There has also been speculation regarding Oando’s involvement with a Maltese entity in the storage and refinery space. Can you clarify Oando’s position on this matter?

Oando has no interest or operations in Malta. The notion of Oando engaging with a Maltese entity was wholly based on misinformation of which we suspect malicious intent. Our due diligence found no records of such entity with which we have a business relationship. As a listed company, we adhere strictly to disclosure regulations, ensuring transparency in our operations. We operate globally and are open to opportunities that align with our strategic goals, but we have not engaged with any Maltese entities. Our global trading operations, which span multiple countries, are fully transparent and compliant with the regulations of the exchanges on which we are listed.

Read also: UNGA79: FG hails ExxonMobil’s $10bn deep-water investment plan In Nigeria

As we look towards the future of Nigeria’s oil production, how do you assess the government’s current measures to enhance production levels, especially considering Oando’s recent acquisition?
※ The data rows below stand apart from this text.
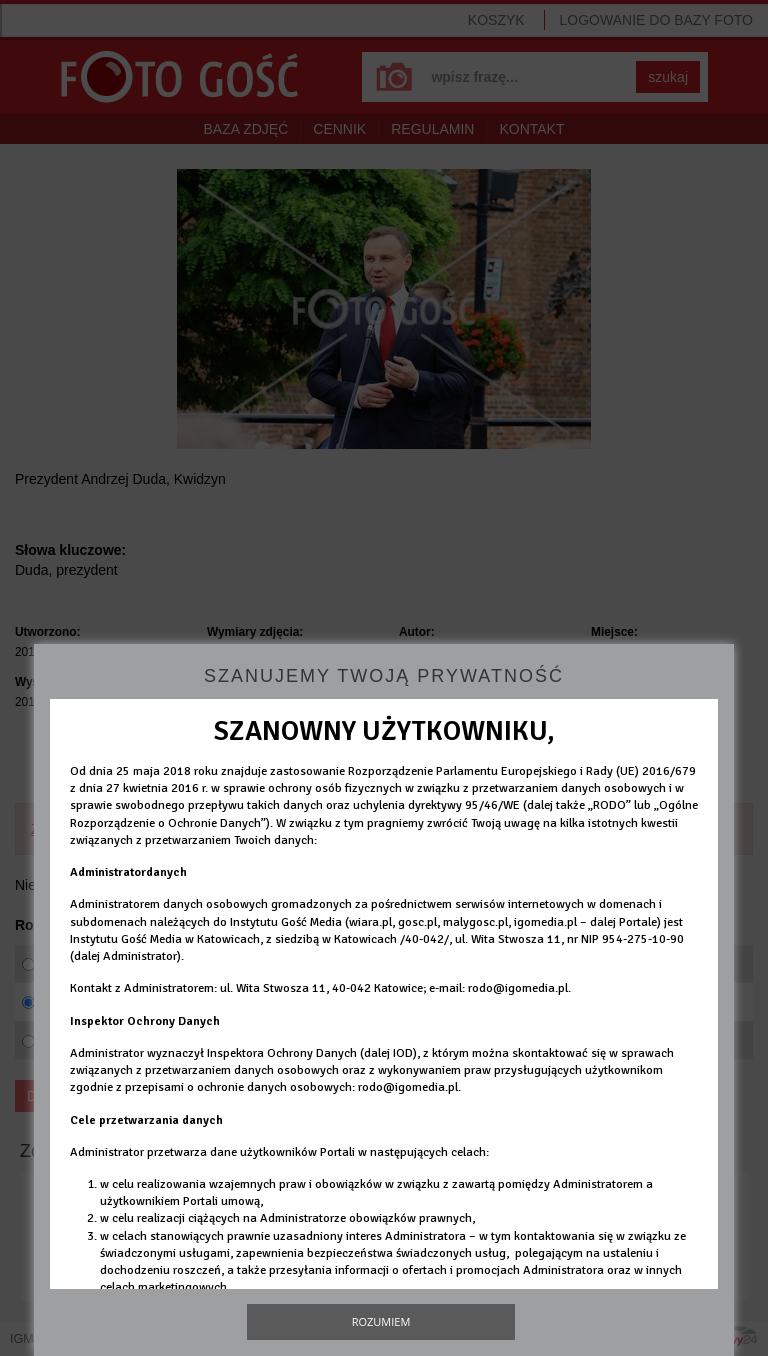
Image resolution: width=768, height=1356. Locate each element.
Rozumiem (381, 1321)
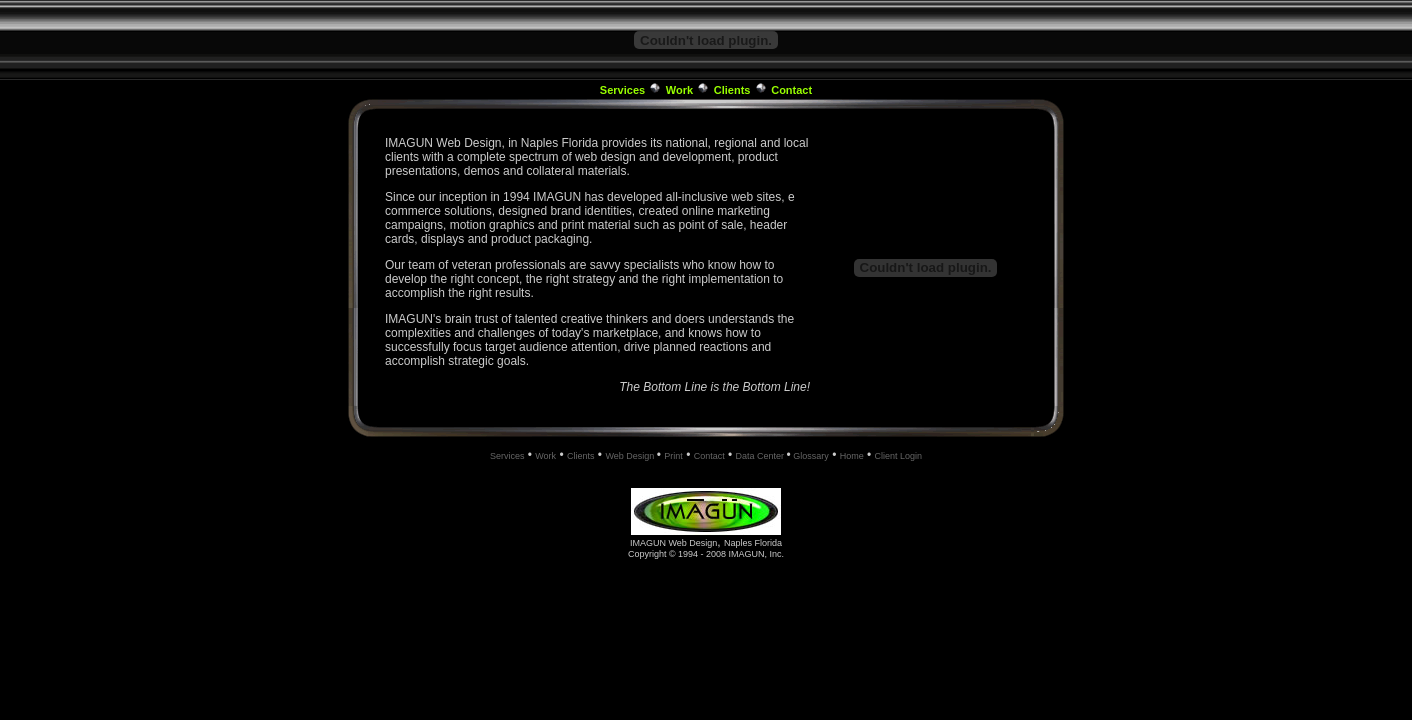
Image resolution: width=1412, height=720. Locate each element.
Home (852, 456)
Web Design (630, 456)
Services (622, 90)
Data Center (761, 456)
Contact (791, 90)
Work (679, 90)
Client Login (899, 456)
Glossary (810, 456)
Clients (732, 90)
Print (673, 456)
Nigeria’s oil production has faced significant challenges over the past few years, primarily due to security issues and operational inefficiencies. However, with recent government initiatives and directives aimed at improving security and facilitating production, we are optimistic. Our acquisition allows us to leverage our operational expertise to enhance production capacity.

We aim to increase our output significantly, targeting 100,000 barrels per day post-acquisition, up from our current production levels of 30,000 to 40,000 barrels. We believe that with the right focus on security, community engagement, and operational excellence, we can contribute significantly to Nigeria’s production goals.
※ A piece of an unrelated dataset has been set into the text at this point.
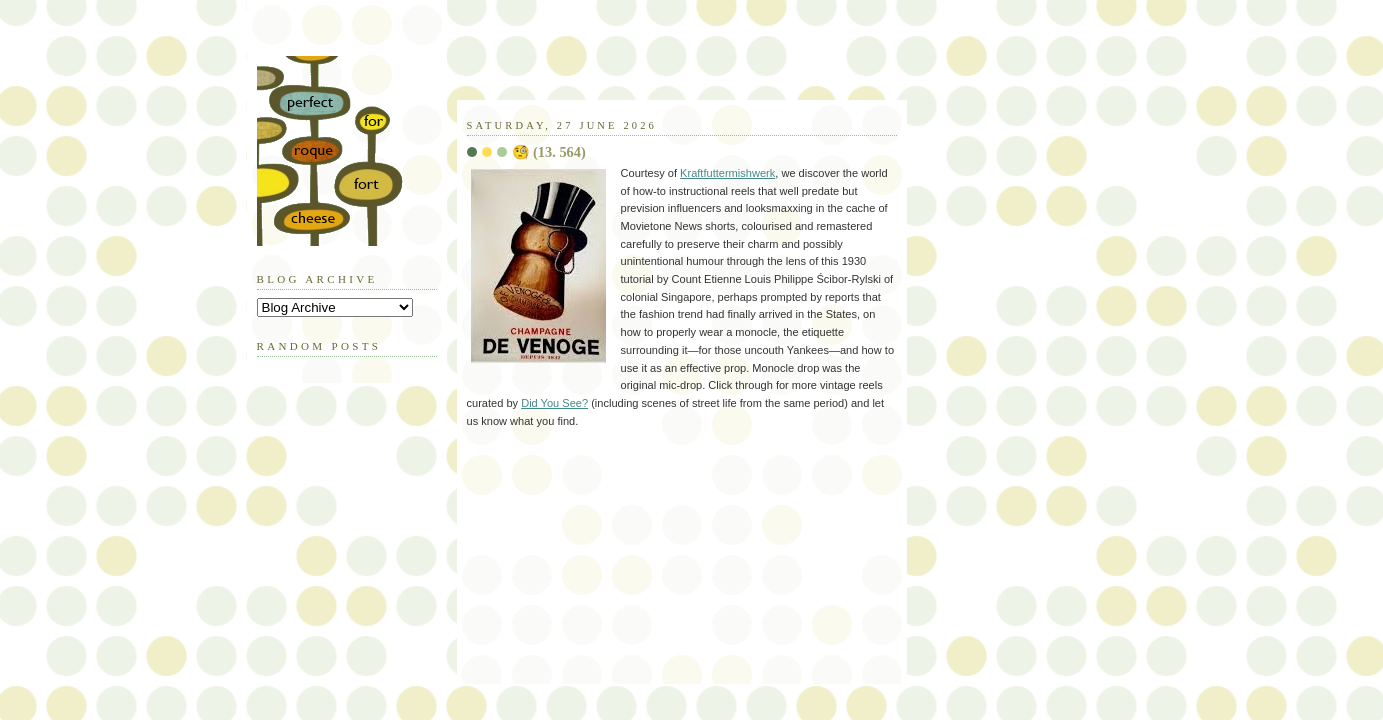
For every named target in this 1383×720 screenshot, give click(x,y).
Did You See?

Speaking of growth and diversification, Oando Clean Energy has been quite active in the renewable energy space. Could you talk more about how the company is balancing its oil production activities with its renewable energy ambitions, particularly with initiatives like your electric bus project in Lagos?

Absolutely. Our strategy is rooted in a just energy transition. While we recognize the current importance of oil for Nigeria’s economy, we are also fully committed to developing renewable energy solutions. For example, our electric bus project, in partnership with LAMATA, has been operational for over a year. Each bus has carried over 200,000 passengers, saved over 60,000 litres of diesel and covered more than 140,000 kilometers without any significant downtime, demonstrating the project’s viability. The project has averted approx. 200,000kg of carbon emission to the environment. This is part of our broader commitment to integrating renewable energy into Africa’s development journey while still leveraging oil and gas where necessary.

It’s impressive that the electric buses have had such successful runs. Will this project be expanded?

Yes, we are actively working on scaling the initiative. The positive results from the pilot phase have validated the project, and we aim to introduce more buses and expand the infrastructure to support them, contributing to Lagos,’ and with time, Nigeria’s, transport ecosystem and reducing emissions.

Read also: Oando closes in on taking over Trinidad’s national refinery

Speaking of forward-thinking, Oando’s recent acquisition announcement has resulted in a surge in share prices, placing you in the 1 trillion Naira market capitalisation club. How do you feel about this achievement, and what are Oando’s future ambitions?

Our focus has never been on accolades but rather on advancing Nigeria’s energy landscape. Oando has consistently led in various sectors, from building the largest downstream company to pioneering gas distribution and midstream jetty developments. Our goal is to drive shareholder value and contribute positively to Nigeria and the broader African market. This recent success is just the beginning; we aim to achieve 100,000 barrels of oil and 1.5 BCF of gas, and my team is committed to making this happen.